These facts were never in dispute:

During a bitter and protracted divorce, Daniel Broderick won full custody of their children and married Linda Kolkena in April 1989.

Seven months later, armed with a .38-caliber pistol, Betty Broderick walked into the couple's bedroom and fired five times. Linda Broderick died instantly. Dan Broderick was shot in the chest and died more slowly as his lungs filled up with blood. Betty Broderick ripped the telephone extension from the wall so he could not call for help, according to testimony.

Other facts seemed to have been lost in the drama. Broderick had bought the gun a month before her husband remarried. She practiced shooting. She made threats. And, she took her daughter's key to sneak into a house that, under a restraining order, she was forbidden to enter, according to testimony.

Two murder trials -- the first ended in a hung jury -- focused on Betty Broderick's state of mind. The courtroom drama was a wronged woman's dream.

According to testimony, Broderick long suspected her husband was having an affair, which she confirmed when she tried to surprise him at the office on his birthday and learned he'd spent much of the day with his legal assistant. In a rage, she threw his clothes into the yard and burned them.

She said Dan Broderick abused her and then used his legal connections to crush her as their marriage broke up.

"The family hates these lies because Dan was about as honorable and wonderful a guy as you would want to meet," said his brother Larry. "There are hundreds of people out there who feel the same way about him. All he wanted to do was get away from this woman."

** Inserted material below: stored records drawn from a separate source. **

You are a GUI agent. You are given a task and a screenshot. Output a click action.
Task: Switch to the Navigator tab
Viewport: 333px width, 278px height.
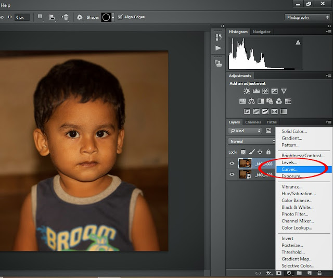click(x=262, y=32)
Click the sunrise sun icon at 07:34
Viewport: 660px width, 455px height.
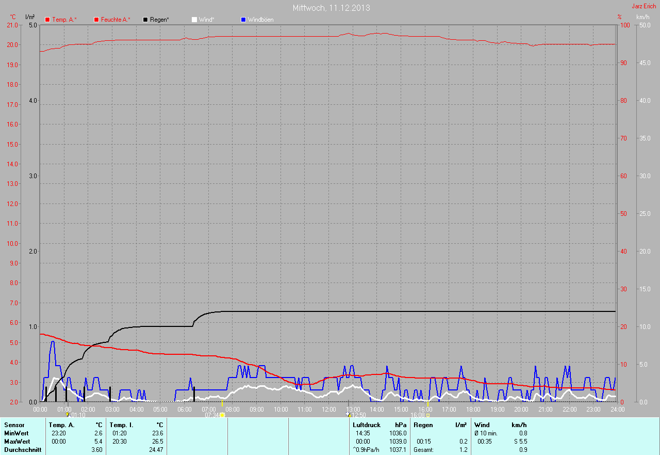(x=222, y=415)
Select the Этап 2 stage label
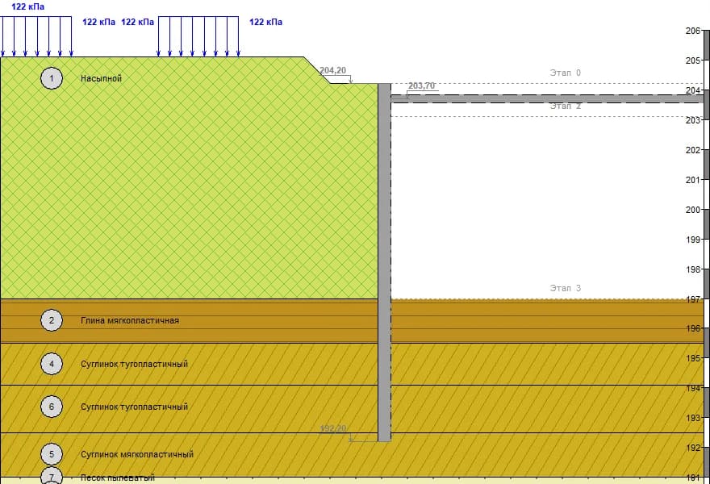This screenshot has height=484, width=710. tap(565, 106)
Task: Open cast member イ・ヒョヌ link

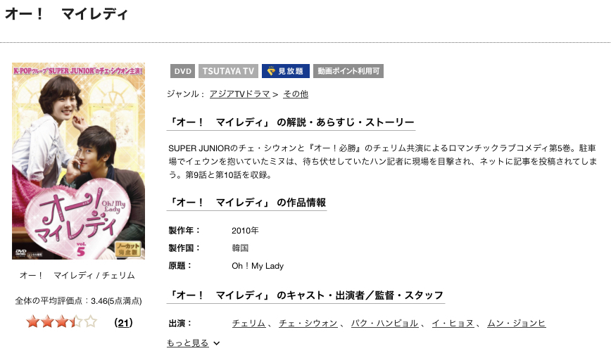Action: pyautogui.click(x=453, y=323)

A former president of the San Diego Bar Association, Dan Broderick was so well regarded in the legal community that the library of the Bar Association building was re-named the Broderick room after his death.

Betty Broderick's diaries were read in court, and Dan's answering machine tapes were played -- including one in which their son pleaded with his mother to stop using "bad words" about his father. The couple's oldest daughter, Kimberly, testified that her mother told her she hated the girl's father and wished the children had never been born.

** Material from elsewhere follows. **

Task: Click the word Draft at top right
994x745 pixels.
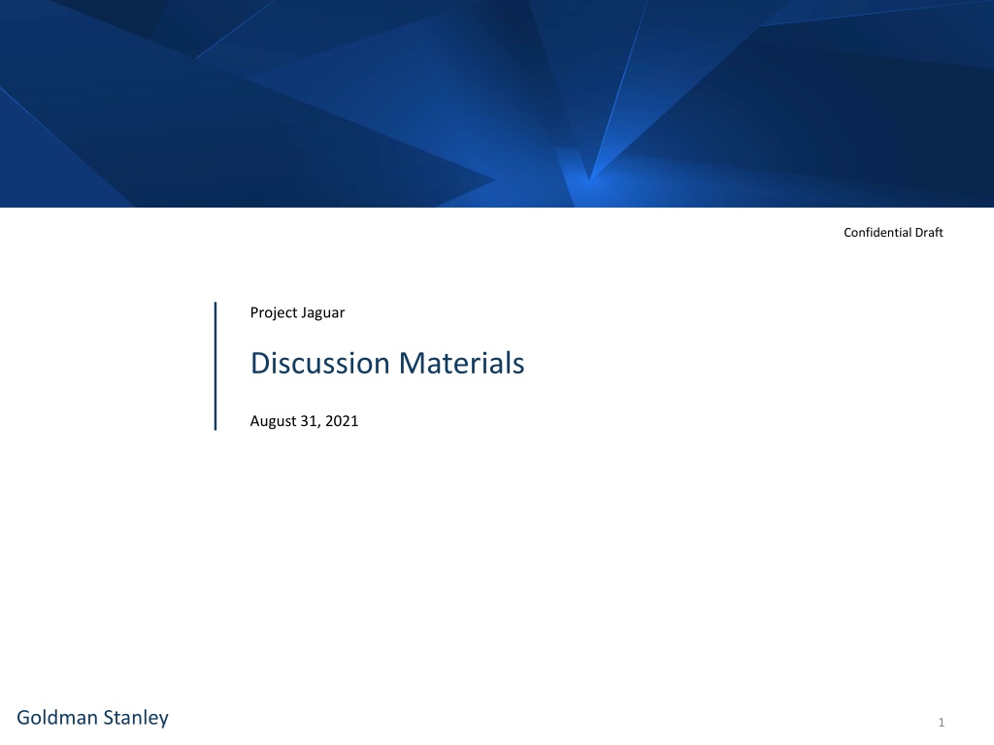Action: [x=929, y=233]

Betty Broderick alleged that her ex-husband penalized her for her outbursts, deducting hundreds of dollars from support payments. She said he used a little-known legal clause to sell her house without her signature.

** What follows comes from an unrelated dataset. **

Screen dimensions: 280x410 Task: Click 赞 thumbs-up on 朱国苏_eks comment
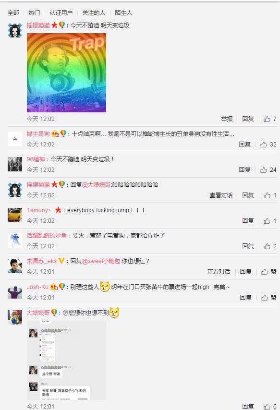[x=269, y=272]
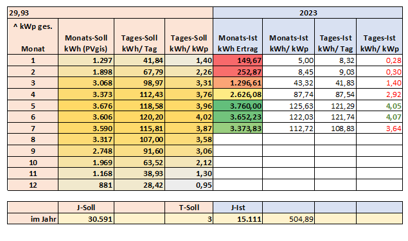
Task: Click the yellow cell with 2.626,08
Action: coord(238,94)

"Any time you've got these things going on, people are not at their best, honestly," prosecutor Sachs said. But he said he believes Betty Broderick turned to violence because she just couldn't get over it.

"The part that nobody sees is it was already five years later on the timeline," Sachs said. "She's getting 16 grand a month and a nice house in La Jolla, and it's time to move on."

She testified at her 1990 murder trial that she only wanted to talk to her ex-husband and then "splash my brains all over his house," but fired at the couple because she feared they'd call the police.

"They moved, I moved and it was all over," she testified, according to news accounts of the trial.

Mental health experts for the defense said Broderick was depressed; prosecution experts said she was a narcissist.

Broderick's retrial, among the first cases carried on Court TV, resulted in guilty verdicts on two counts of second-degree murder. It was a compromise verdict because jurors couldn't agree that the killings were premeditated.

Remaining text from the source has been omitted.